Scientists seek urgent action on impacts of climate change on reptiles and amphibians
Jewelled gecko survivor post Papanui fire [Credit: Carey Knox]

The Aotearoa Climate Change Declaration was announced at the 9th World Congress of Herpetology (the study of the reptiles and amphibians) held last week at the University of Otago, which was attended by 870 delegates from 57 countries.

Many of the 621 presentations made at the week-long World Congress described the impacts of climate change and other environmental changes on the health of the world’s amphibian and reptile populations.

“We know that at least 40 per cent of amphibians are threatened by extinction, and reptiles are not far behind, making them the most threatened groups of vertebrates on the planet,” says University of Otago Zoology Professor Phil Bishop, who is the 9th World Congress of Herpetology Director.

The Declaration highlights the necessity of scientists and society to become more harmonious with the ecological workings of the planet, including climate stability and conservation of biodiversity.

“There is an absolutely critical need for more awareness and action for global conservation efforts, and as a Congress we have decided to take an important lead role in working towards that goal,” Professor Bishop says.

“Our declaration following this conference reflects that urgency and we implore national governments to take immediate action to prevent further losses of important species due to the impacts of climate change.”
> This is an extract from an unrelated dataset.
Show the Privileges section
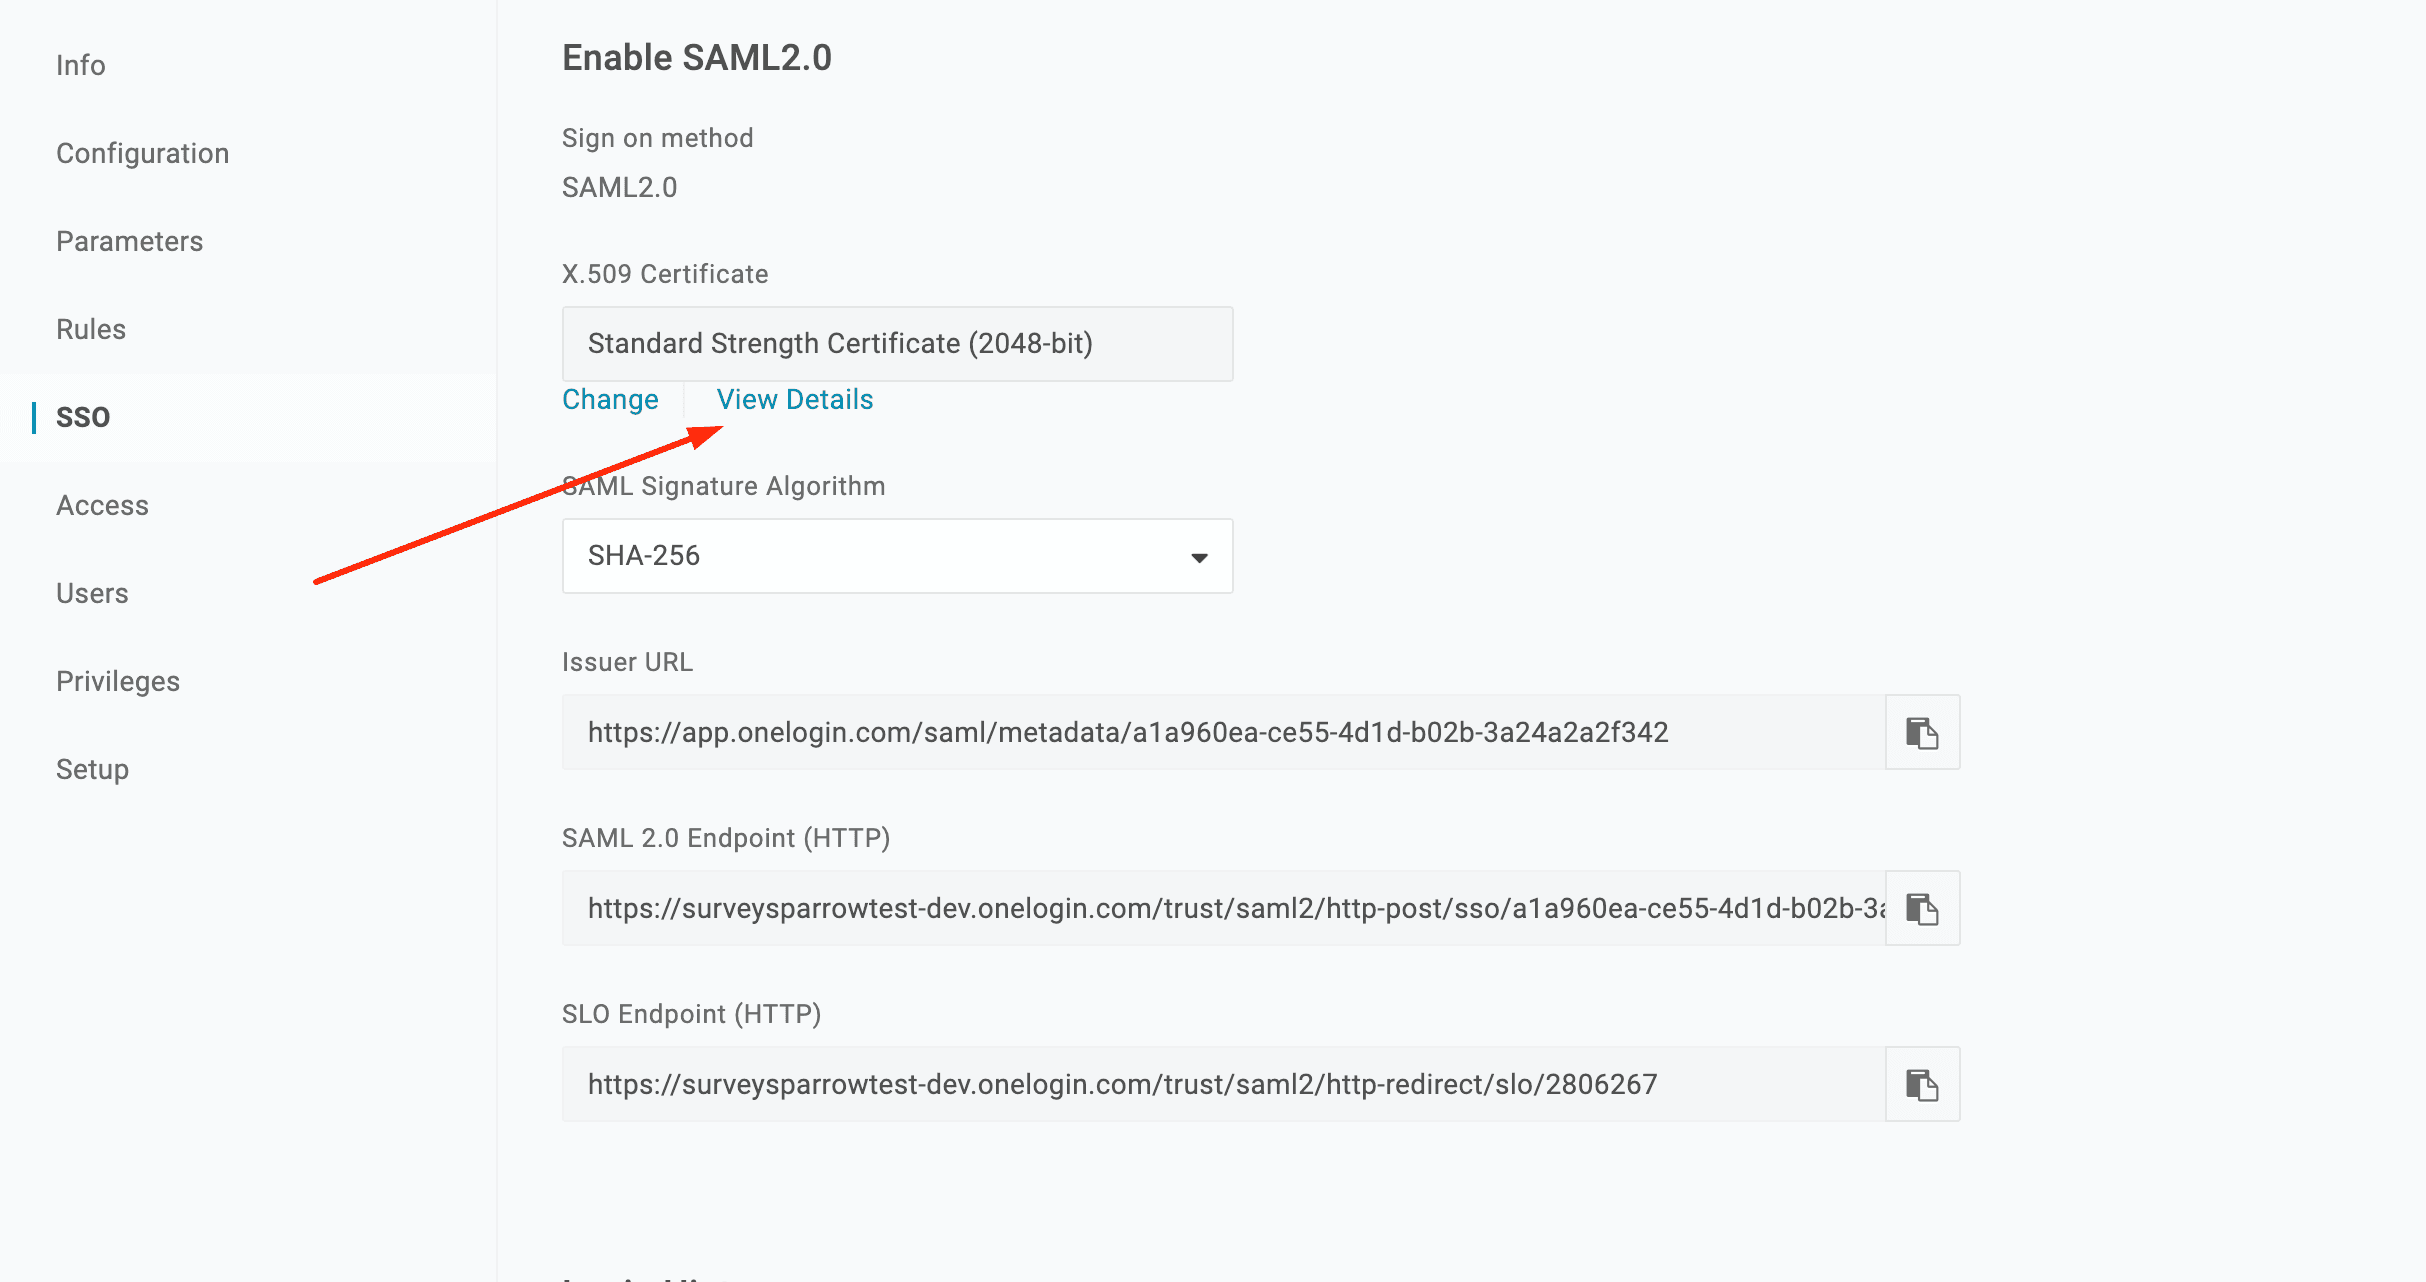 118,681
The World Congress of Herpetology is held every four years and over the last week many talks highlighted the precarious nature of amphibian and reptile populations and the severe threats they are facing as a result of climate change.

“It is highly likely that we will observe many species going extinct in front of our very own eyes in the next decade.

“We have declared that we will strive to reduce the future footprint of our Congress, and encourage science and society to join us by resolving the tremendous challenges we are facing in a climate-changed world.”

Professor Bishop says that planning will now start for the 10th World Congress of Herpetology in four years’ time which will be held in Kuching, Sarawak, Malaysia (August 2024).